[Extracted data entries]

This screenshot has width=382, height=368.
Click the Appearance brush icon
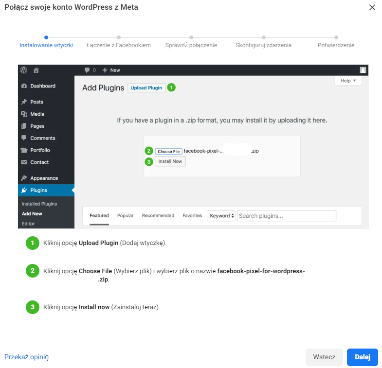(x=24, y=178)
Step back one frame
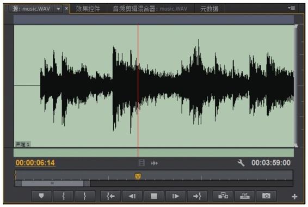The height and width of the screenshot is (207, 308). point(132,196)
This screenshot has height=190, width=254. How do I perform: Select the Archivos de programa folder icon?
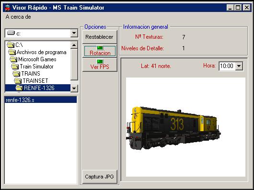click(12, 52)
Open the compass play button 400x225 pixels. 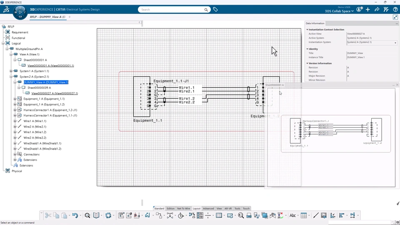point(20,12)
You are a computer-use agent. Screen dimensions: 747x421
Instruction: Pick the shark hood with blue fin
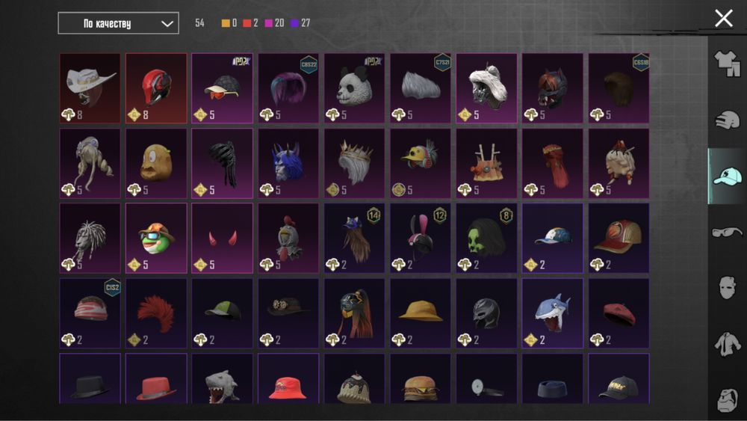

What is being asked: Edit the records from the line that has "You are a computer-use" through the end of the records, replacing "shark hood" with "shark costume" and keeping everything else unchanged. Leave the pictures out of your answer.

Result:
You are a computer-use agent. Screen dimensions: 747x421
Instruction: Pick the shark costume with blue fin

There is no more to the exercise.